When the Stirling brothers set up the Arbikie distillery on their family farm in 2013, they were keen to point out that they were resurrecting a tradition dating back to 1794, the date of the first recorded distillation on the site. They have also adopted a traditional approach, sourcing all their ingredients from their farm, as their distilling ancestors would have had to. However, the final tradition is most interesting: when their stills started up in 2015, they were fed with a wash containing rye. They claim this is the first time this has been done in Scotland in over a century.
Arbikie has been keen to establish its sustainability credentials from the start. Its status as a single farm operation is a vital part of this, giving unbeatable control over the provenance of its ingredients. However, this is matched by a commendable long-term outlook: Arbikie is planting its own oak trees with the hope of producing its own casks. A glance at the Arbikie website will show you that this is far more than a gimmick: they are truly driven to create the most environmentally responsible product that they can.
It doesn’t look like Arbikie will be a one-trick distillery. It already produces gin and vodka (boasting impressive climate-positive credentials). The long-term plan also involves adding a single malt to the range. I say long-term: there is no plan to release it until it is at least 14 years old – we still have a while to wait.
So, to the whisky. Is Arbikie’s Highland Rye worth the hundred-year wait?
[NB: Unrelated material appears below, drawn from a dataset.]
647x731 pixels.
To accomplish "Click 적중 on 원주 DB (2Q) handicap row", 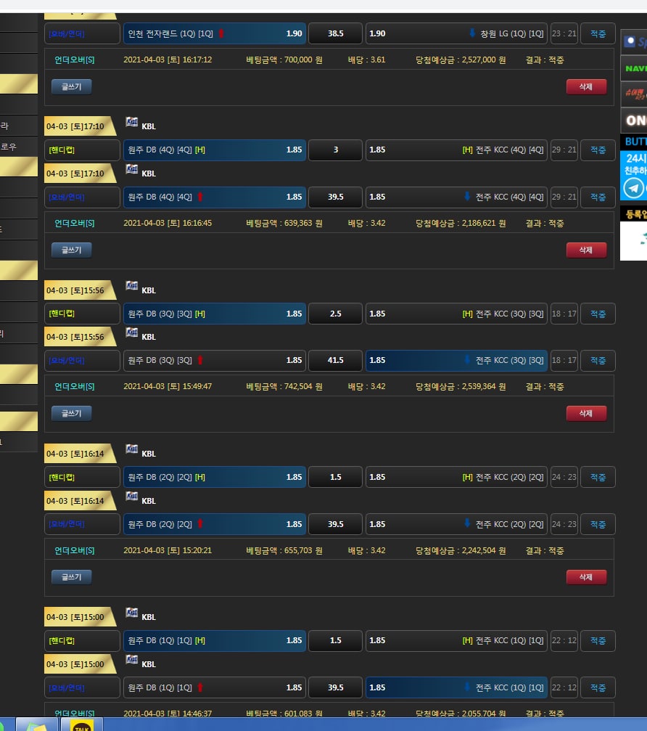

Arbikie Highland Rye 2021 Release
Arantes rye, Odyssey malted barley, Viscount wheat.
48% ABV, matured in new charred American oak casks.
No disclosure of chill filtration or colouring.
£ 85.50 (HighlandRyeWhisky online shop)
Nose: Lemon zest, honey, thyme, and gentle spices: a little pepper and cloves. There are also cereal and creamy notes: butterscotch and buttered ciabatta bread.
Palate: Honey and lemon lead the way once again. They’re met by a really complex array of spice and herb flavours: black tea, cardamom, cinnamon and thyme come through most strongly, but there’s also caramelised onion, rosemary focaccia, and toffee.
Finish: Cinnamon, lemon, and sticky lingering honey.
Opinion: Arbikie’s Highland Rye is unlike any other whisky I’ve tried. The complexity combines with its unusual flavours and aromas to create a dram that welcomes slow contemplation, with each sip revealing a new note. These flavours really shouldn’t work together, but somehow the outcome is excellent. One dram quickly turns into two, and possibly even more.
It’s hard to compare the Highland Rye to other whiskies at its price point as it tastes unlike anything else on the market. This is no clone of an American Rye whiskey. Yes, there are a couple of similarities: the slight sourness, and the notes of spice and caramel. However, the intriguing herbal and tea flavours set it well apart from any Rye spirit I’ve tried: it is at best a very distant cousin to any American offering
Speaking of price point, I have to acknowledge that £85 could seem a little daunting for something so different. However, I think the price is also likely to reflect the distillery’s sustainable approach: doing things the right way, not necessarily the cheapest way. For those debating whether a bottle is too expensive, becoming a member on the HighlandRyeWhisky website offers a 10% discount, which pushes the price to a highly competitive point.
I hope that this dram reflects Arbikie’s eventual single malt expressions: high quality and slightly out there. However, I will be more than content to continue drinking the Highland Rye while I wait. It’s interesting, innovative, and excellent.